Sunday, June 25, 2006

Dada, Mapplethorpe, Burning Man

Reading the latest issue of Art in America this afternoon. Several terrific articles. One about the new Dada exhibit showing at MOMA. Another about a Robert Mapplethorpe retrospective that was a major hit in Cuba. And another about the upcoming 20th anniversary of the Burning Man Festival in Nevada this August 28th-September 4th. The Dada show is especially apropos, given the times we are living in, with the crazy war in Iraq and all the terrorist hoo-haa going on. There are more than a few parallels between post-WWI Europe and now (entangling alliances, weapons of mass destruction, leaders who are incompetent or just plain evil). The Burning Man article gives a fascinating history of the festival, from the first Burning Man when an artist and a few of his friends and some strangers gathered on Baker Beach in San Francisco to watch an 8-foot Man made of lumber burn, to the mid-90's when Dead Heads joined and a group of punks threatened to shut the whole festival down, to the present day when over 38,000 people lived in the festival's temporary Black Rock City. It sounds like quite a surreal experience, with temples and camps, installations and be-ins; all the costumes and clothing (or lack of) and performance; not to mention the "gifting economy" (there are no businesses or things for sale, per se, at the festival, you need to bring everything you need to live, and share/exchange with others). I am thinking of asking Dean if he wants to go this year, and camp out, look at the art, be a part of it. I'd love to see what goes on, meet people, hang out, maybe even get some writing done, or a collaboration. Or would I just be being a fucking tourist? Hmmm . . . has anyone ever been before? Suggestions? Advice?


Radish King said...

There's nothing wrong with being a tourist. It's one of my favorite things to do. I have a good sized tent you can borrow.

Diane K. Martin said...

I've been twice. My husband and son went two more times, as well as the times with me. And then my son's been there two more times with his peers now that he doesn't hang with us anymore. The first time John and Nathaniel went, Nathaniel was 9. That would make it 1991. Nathaniel got to bike all over, play his saxophone on La Playa, and play with gunpowder (boy, was I thrilled to hear that). When we went, you could still sneak off and visit the hot springs (on private property) and drive through camp. The last time I went, we'd just got our puppy, so that was '95?
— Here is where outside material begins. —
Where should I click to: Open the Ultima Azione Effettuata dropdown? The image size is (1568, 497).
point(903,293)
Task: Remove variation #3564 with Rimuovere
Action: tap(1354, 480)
It's all well organized--the porta potties get cleaned out several times a day, there's professional firemen watching the burning. Nevertheless, I freak--people playing with fire, in those flimsy things you know will go up in just two seconds.

Now it's huge--and well, it's too much for this introvert. John is dying to go again. People Nathaniel's age laugh about the old naked guys. You are not supposed to be a tourist at Burning Man! Everyone is supposed to be a part of it. It's not hard to be a part of it; there's all kinds.

Ask me specifics and I'll try to answer. We know bunches of people who've gone.

Peter said...

Diane: Your relatively positive experience makes it seem more likely that Dean could possibly be convinced to go. We'll see!
Rebecca: Maybe you'd like to go with us!

Radish King said...

I'd love to go!

Nevada Girl said...

I think everybody should experience it at least once in their lifetime. If it wasn't for my parents, I'm not sure I would have gone. This will be my 5th year, my parents are talking about going one more time. They are 70 and 68 years young.
Burning Man has changed my life. I've learned to not sweat the small stuff, enjoy life, treat people how I want to be treated and just at peace. It renews all that and has made me a better person.

tracy_the_astonishing said...

Maybe you should try going to a smaller regional burn first. There are some on this map:

Burning Man Regionals

But not all (yet)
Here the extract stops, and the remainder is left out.